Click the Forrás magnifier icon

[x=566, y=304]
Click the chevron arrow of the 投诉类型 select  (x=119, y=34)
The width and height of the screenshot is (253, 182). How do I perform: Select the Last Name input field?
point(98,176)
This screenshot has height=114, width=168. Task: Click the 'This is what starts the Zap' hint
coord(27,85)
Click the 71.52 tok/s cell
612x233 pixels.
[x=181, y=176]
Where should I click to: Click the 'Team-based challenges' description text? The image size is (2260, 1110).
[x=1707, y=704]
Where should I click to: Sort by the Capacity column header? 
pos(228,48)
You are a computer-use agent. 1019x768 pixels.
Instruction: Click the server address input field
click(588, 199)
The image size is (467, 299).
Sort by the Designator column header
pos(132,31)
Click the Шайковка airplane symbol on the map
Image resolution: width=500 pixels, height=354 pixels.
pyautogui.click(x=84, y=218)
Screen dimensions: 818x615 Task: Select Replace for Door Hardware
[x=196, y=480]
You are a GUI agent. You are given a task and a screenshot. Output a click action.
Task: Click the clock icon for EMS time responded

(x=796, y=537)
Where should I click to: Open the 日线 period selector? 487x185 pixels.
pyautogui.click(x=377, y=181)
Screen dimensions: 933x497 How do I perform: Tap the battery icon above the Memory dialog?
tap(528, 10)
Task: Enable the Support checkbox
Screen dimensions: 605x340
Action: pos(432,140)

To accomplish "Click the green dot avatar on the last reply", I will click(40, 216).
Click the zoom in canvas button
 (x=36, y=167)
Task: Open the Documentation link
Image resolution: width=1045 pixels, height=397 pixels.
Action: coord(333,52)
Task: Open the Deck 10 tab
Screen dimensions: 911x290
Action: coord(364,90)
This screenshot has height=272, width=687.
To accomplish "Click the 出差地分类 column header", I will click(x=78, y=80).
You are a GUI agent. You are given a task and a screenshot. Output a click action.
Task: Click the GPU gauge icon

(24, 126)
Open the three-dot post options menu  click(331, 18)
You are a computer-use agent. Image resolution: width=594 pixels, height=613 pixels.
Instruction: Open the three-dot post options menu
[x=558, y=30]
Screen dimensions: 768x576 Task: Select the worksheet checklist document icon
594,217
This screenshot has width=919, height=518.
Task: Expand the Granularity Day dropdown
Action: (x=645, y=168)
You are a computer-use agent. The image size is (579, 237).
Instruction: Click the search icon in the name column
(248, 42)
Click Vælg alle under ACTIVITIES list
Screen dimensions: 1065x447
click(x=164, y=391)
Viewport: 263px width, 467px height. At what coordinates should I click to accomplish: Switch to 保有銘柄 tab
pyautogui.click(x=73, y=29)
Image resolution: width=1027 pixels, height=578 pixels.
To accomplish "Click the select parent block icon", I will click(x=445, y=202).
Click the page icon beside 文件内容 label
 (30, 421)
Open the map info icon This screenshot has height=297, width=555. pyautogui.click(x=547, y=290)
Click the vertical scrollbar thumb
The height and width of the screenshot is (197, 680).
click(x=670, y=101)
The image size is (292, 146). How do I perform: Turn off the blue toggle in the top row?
+++++
### Task goal
Copy the data verbatim, beginning with the line that contains "will click(40, 216)." and ending after the line that contains "Action: coord(364,90)".

### Solution
To accomplish "Click the green dot avatar on the last reply", I will click(40, 216).
Click the zoom in canvas button
 (x=36, y=167)
Task: Open the Documentation link
Image resolution: width=1045 pixels, height=397 pixels.
Action: coord(333,52)
Task: Open the Deck 10 tab
Screen dimensions: 911x290
Action: coord(364,90)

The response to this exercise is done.